DATA.
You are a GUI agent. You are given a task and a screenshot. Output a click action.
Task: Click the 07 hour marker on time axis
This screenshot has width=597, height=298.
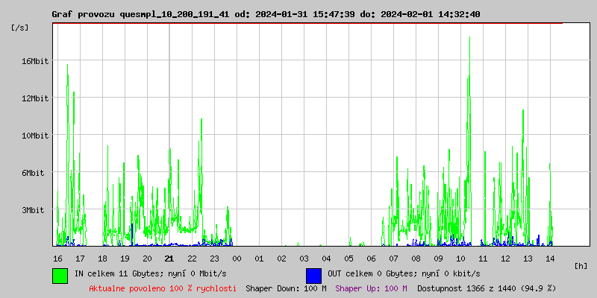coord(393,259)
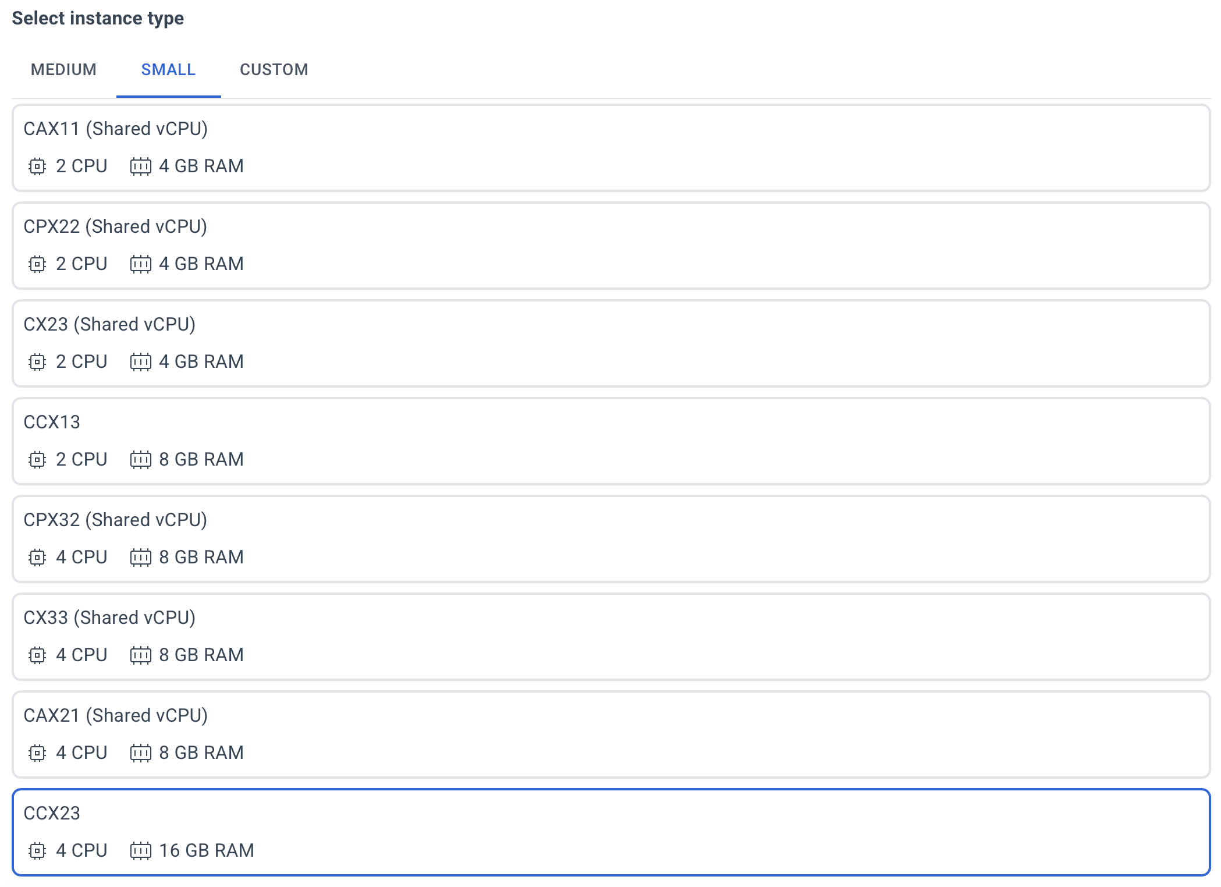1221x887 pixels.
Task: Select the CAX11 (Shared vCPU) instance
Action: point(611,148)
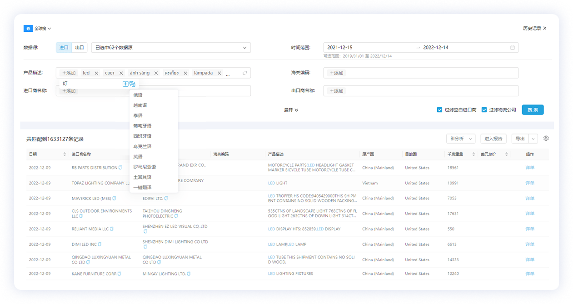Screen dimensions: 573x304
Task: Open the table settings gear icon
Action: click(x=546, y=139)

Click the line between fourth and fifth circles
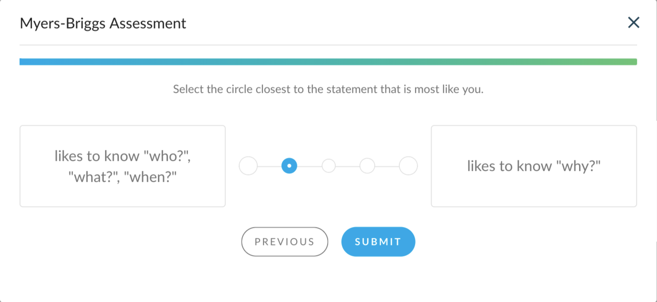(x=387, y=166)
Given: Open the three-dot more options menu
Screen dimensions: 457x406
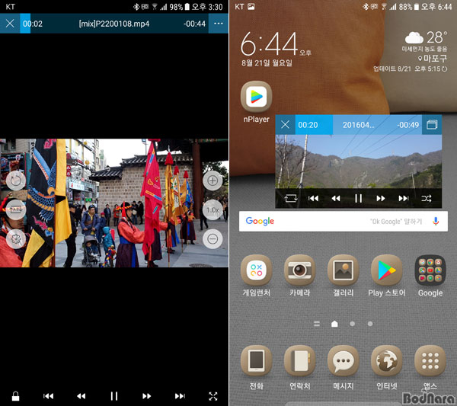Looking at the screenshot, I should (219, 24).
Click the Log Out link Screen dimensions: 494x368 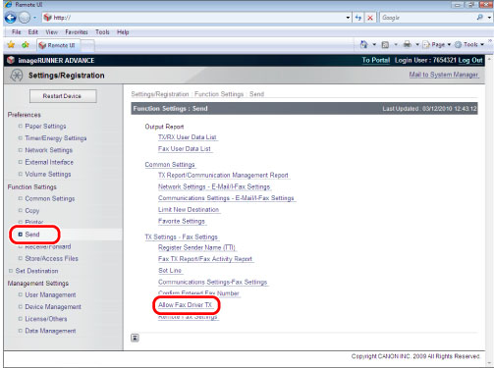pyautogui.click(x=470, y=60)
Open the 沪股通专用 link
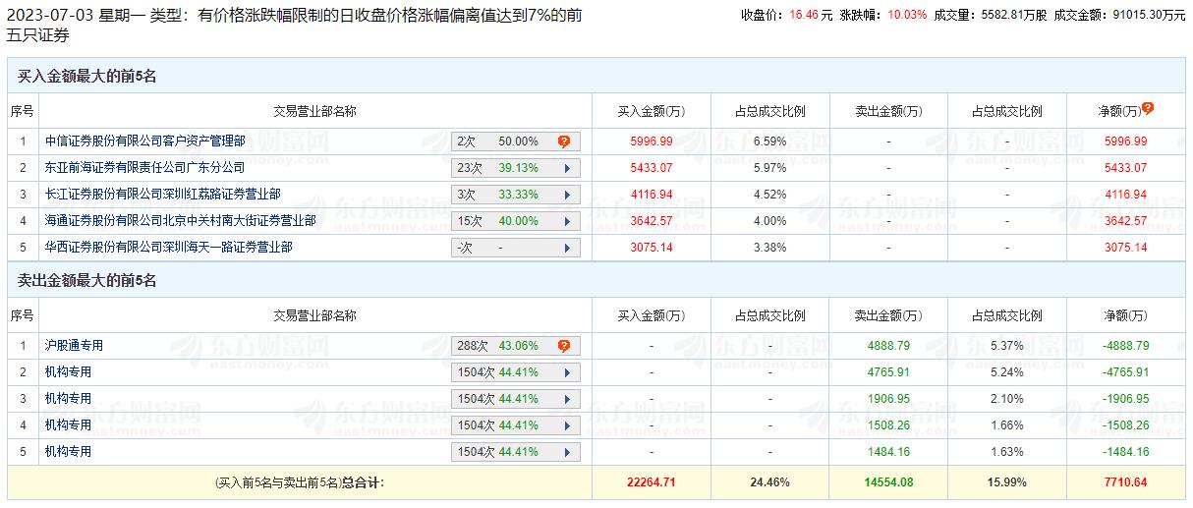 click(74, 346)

WORK ITEM. Out of the records above, set down only the lines from the one that contains "This screenshot has width=597, height=298." through the one that contains "Given: Open the three-dot more options menu", unchanged and without the pictures.

TASK RESULT.
This screenshot has width=597, height=298.
coord(393,259)
1221x887 pixels.
Task: Select the CAX11 (Shared vCPU) instance
Action: point(611,148)
Screen dimensions: 573x304
Task: Open the table settings gear icon
Action: click(x=546, y=139)

Click the line between fourth and fifth circles
(x=387, y=166)
Given: Open the three-dot more options menu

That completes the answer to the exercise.